この世界に転生して今日で三日。いくら徹夜しても、その程度の勉強では不十分だと湊は痛感していた。


「アルダスは幸せ者だな。こんな真面目な奴に慕われるなんてよ」


湊はダブラーをチラリとうかがう。その顔はどこか寂しそうに見えた。あなたには飲み屋の女がいるではないですか。そんな思いが口をつく。

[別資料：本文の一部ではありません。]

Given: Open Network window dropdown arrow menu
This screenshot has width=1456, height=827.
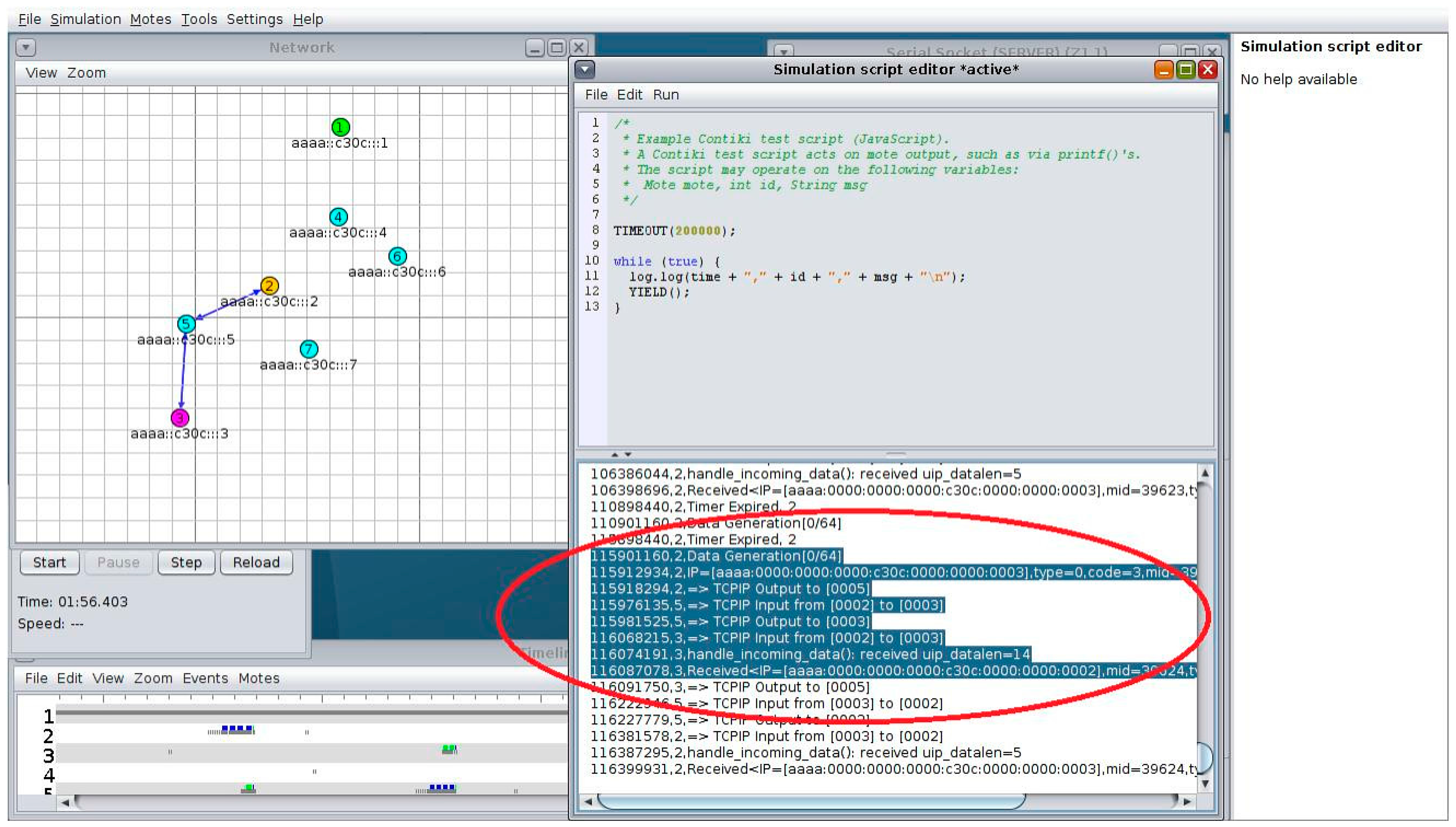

「……そういえば、飲み屋の女の人と楽しそうにしてましたね」


「ああ。あいつ、酒が入るとすぐに抱きついてきやがるんだよ」


ダブラーは、どこか面倒臭そうに答える。


「そうなんですか。てっきりお気に入りの子かと」


湊は意味ありげに口の端を上げてみせた。


ダブラーは一瞬だけニヤリと笑った。けれども、それはどこか曖昧な笑いだった。


「ま、女ってのは、そういうもんだろ」


それだけ言うと、くるりと背を向ける。


「……よく分からないですけどね」


そう返して、湊は再び目の前のスファレニカを摘み始めた。


「ところで、おめぇさん。酒はいけるのかい」


ダブラーが背を向けたまま切り出す。


「いいえ、まったく」


「なんだ、残念だな」


湊の答えに、ダブラーはわざとらしく肩をすくめてみせる。


「だから、僕を弟子にしても面白くないですよ」


「ふん……」とダブラーは鼻で笑う。


「面白くねぇかどうかなんて、俺が決めることだ」


諦めの悪さに、湊は聞かれないようにため息をついた。